-- START OF EXTRACT --

[HN Gopher] What would it take to add refinement types to Rust?
___________________________________________________________________
What would it take to add refinement types to Rust?
Author : Yoric
Score : 64 points
Date : 2024-12-23 09:15 UTC (1 days ago)
(HTM) web link (yoric.github.io)
(TXT) w3m dump (yoric.github.io)
| loeg wrote:
| The author didn't mention this, but maybe there could be a type
| (unit) canonicalization step that always produces the same
| reduced/simplified type for any equivalent set of Mul/Divs? So
| that you don't need the later equivalency check.
|
| E.g. with the article's example, where 'a' is Meters and 'b' is
| Seconds, 'a/(b*b)' and 'a/b/b' both have type 'Div<Meters,
| Mul<Seconds, Seconds>>' instead of one having the type
| 'Div<Div<Meters, Seconds>, Seconds>'.
|
| For only Muls and Divs you can basically just have a histogram of
| units to powers (e.g., m/s^2 => m: 1, s: -2) which uniquely
| represent equivalent types.
| hinkley wrote:
| James Gosling looked at this and wrote about it at the time. It
| can be a bit mind bending. Especially with units named after
| people.
|
| If you're looking at statistics for current or power the type
| system might try to convert it to joules even though you wanted
| to look at average wattage.
| loeg wrote:
| Yeah, but equivalent units with different names is sort of
| only a display/formatting issue, right?
| weinzierl wrote:
| This is a matter of perspective.
|
| For example the unit Sievert is an official SI unit despite
| being just J/kg. This is because confusing equivalent dose
| and absorbed dose, which also has the unit of J/kg, could
| be very dangerous.
|
| Note, that this is different from J sometimes being written
| as Ws. While there are informal conventions, when we use J
| and when Ws, using the unconventional one would not be
| technically wrong because 1 J is simply 1 Ws, whereas 1 Sv
| is not necessarily 1 J/kg when the later is an absorbed
| dose.
|
| I think one could reasonably disagree with these decisions
| but that is how the SI people see it.
| epcoa wrote:
| In this case though it's just the wrong unit. Average
| wattage is still watts, not joules.

-- END OF EXTRACT --
-- START OF EXTRACTED MATERIAL --

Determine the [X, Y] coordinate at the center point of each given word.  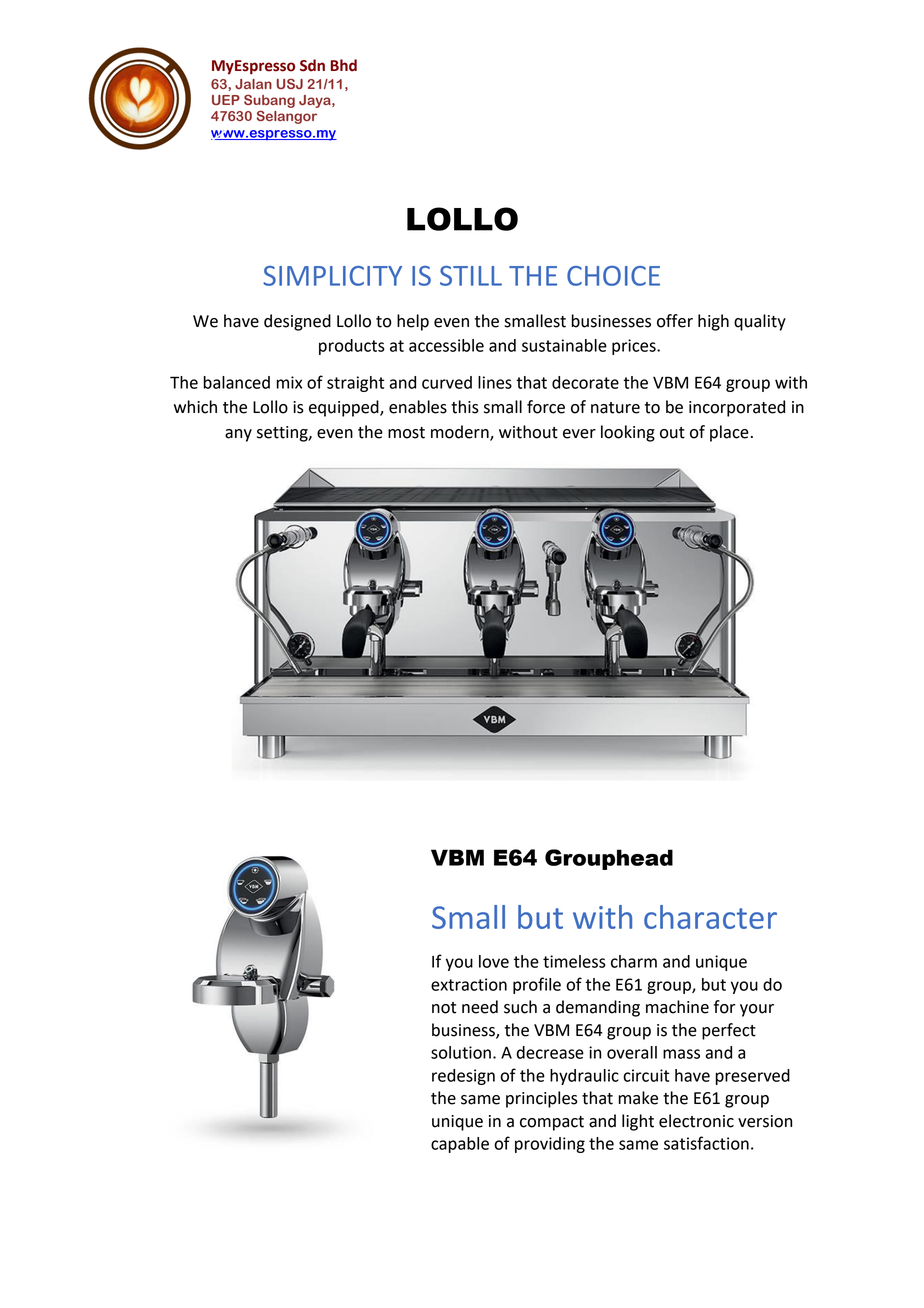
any [238, 435]
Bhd [344, 65]
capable [460, 1145]
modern [461, 432]
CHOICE [613, 276]
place [729, 433]
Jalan [253, 84]
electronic [696, 1121]
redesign [463, 1077]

-- END OF EXTRACTED MATERIAL --

(DIRECTIONS)
a. Using the thread, answer each question:
(i) Under loeg's proposed canonicalization, what type would both 'a/(b*b)' and 'a/b/b' have?
(ii) According to weinzierl, the Sievert is equivalent to what unit?
(iii) According to epcoa, in what unit is average wattage measured?
b. Name every user who posted a comment in the thread, listing each one once.
c. Pull out the part of the thread starting with "(TXT) w3m dump" and going on through "later equivalency check.".

(PER-TASK OUTPUTS)
a.
(i) 'Div<Meters, Mul<Seconds, Seconds>>'
(ii) J/kg
(iii) Watts, not joules

b. loeg, hinkley, weinzierl, epcoa

c.
(TXT) w3m dump (yoric.github.io)
| loeg wrote:
| The author didn't mention this, but maybe there could be a type
| (unit) canonicalization step that always produces the same
| reduced/simplified type for any equivalent set of Mul/Divs? So
| that you don't need the later equivalency check.